- Directed by: Elmo De Witt
- Written by: Wilbur Smith
- Based on: novel Uit oerwoud en vlakte by Sangiro
- Starring: Jack Hawkins
- Production company: Kavalier Films
- Release date: 1972;
- Running time: 90 mins
- Country: South Africa
- Language: English

= The Last Lion (film) =

The Last Lion is a 1972 South African action film directed by Elmo De Witt and starring Jack Hawkins, Karen Spies and Dawid Van Der Walt. The screenplay was written by Wilbur Smith, one of his rare original screenplays. He used a similar story later on in his novel A Time to Die.

==Plot==
Ryk Mannering, a terminally ill American millionaire, goes to Africa on a final hunting expedition to track down and shoot a male lion. This lion has always eluded Mannering, who has killed more than 80 lions, and become obsessed with the animal.

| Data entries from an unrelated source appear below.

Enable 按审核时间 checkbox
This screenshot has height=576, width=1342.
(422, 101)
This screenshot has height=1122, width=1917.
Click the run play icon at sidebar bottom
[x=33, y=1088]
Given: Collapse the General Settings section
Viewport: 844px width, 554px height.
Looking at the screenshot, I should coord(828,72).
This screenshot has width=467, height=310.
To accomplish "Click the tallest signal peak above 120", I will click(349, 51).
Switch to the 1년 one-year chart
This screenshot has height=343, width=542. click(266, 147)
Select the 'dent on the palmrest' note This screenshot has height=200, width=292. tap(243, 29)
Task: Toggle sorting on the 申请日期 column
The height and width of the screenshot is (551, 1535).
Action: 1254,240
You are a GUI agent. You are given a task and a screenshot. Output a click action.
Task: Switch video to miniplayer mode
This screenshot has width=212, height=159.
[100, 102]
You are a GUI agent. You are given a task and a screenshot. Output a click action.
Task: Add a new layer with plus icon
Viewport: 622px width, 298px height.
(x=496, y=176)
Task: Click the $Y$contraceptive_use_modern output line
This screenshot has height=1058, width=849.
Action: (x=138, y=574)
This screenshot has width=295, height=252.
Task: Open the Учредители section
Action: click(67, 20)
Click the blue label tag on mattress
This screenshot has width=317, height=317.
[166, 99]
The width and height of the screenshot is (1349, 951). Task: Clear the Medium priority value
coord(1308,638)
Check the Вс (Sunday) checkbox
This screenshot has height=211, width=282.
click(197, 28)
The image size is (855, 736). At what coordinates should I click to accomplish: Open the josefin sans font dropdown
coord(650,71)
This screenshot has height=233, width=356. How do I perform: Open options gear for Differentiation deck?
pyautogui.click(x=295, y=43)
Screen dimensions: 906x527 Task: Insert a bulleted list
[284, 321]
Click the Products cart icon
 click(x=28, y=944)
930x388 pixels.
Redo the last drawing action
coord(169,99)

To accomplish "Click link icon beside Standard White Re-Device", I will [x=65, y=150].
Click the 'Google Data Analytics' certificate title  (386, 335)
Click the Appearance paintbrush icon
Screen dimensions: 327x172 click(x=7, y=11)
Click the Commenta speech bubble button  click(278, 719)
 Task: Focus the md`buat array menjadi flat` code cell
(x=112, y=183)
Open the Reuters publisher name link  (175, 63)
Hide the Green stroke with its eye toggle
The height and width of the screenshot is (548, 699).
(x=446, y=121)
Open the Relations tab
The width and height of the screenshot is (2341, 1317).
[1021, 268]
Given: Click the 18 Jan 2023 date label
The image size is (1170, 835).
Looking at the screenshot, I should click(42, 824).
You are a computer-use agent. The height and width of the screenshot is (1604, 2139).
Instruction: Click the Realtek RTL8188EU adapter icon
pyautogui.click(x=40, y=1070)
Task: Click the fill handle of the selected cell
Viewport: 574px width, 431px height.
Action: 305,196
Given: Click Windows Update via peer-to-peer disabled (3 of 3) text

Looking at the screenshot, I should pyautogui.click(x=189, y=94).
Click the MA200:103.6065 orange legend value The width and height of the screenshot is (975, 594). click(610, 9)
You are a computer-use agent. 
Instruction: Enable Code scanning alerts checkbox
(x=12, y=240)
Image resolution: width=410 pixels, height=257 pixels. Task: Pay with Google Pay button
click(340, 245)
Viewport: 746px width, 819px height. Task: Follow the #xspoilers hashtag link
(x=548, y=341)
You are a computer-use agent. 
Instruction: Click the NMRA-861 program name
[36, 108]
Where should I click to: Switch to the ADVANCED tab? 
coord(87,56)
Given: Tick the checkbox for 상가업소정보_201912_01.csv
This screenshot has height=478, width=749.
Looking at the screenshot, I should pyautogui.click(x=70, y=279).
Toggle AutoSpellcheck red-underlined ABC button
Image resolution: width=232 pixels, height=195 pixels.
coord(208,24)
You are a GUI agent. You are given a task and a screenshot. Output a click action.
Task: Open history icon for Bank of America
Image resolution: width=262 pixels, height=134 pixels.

Mannering hires a private doctor to keep him alive, and pays a local hunter to track down the lion. When Mannering ruthlessly kills a lioness with cubs, he infuriates both the hunter and the doctor. But he drives them mercilessly to hunt down the male. In a fit of delirium he kills his quarry – and then collapses and dies himself.

==Poster tagline==
"For one it will be the last kill!"

==Cast==
- Jack Hawkins as Ryk Mannering
- Karen Spies as Doctor
- Dawid Van Der Walt as David Land

==Production==
Smith had already written one original screenplay and this was a later one. However he eventually realised he disliked writing scripts and focused on novels.

The film was based on a 1921 novel Uit oerwoud en vlakte by South African author Sangiro (a pen name for Andries Albertus Pienaar (1894 - 1979). The novel had been the subject of a plagiarism action by German author Frits Bronsart von Schellendorf.

Filming took place in December 1971 at Ossie Bristow's Le Rhone Ranch near Rhodesia.

==Release==
Copies of the film are preserved at the National Film, Video and Sound Archives, Pretoria, South Africa. www.national.archives.gov.za

The film has been released on DVD in February 2011.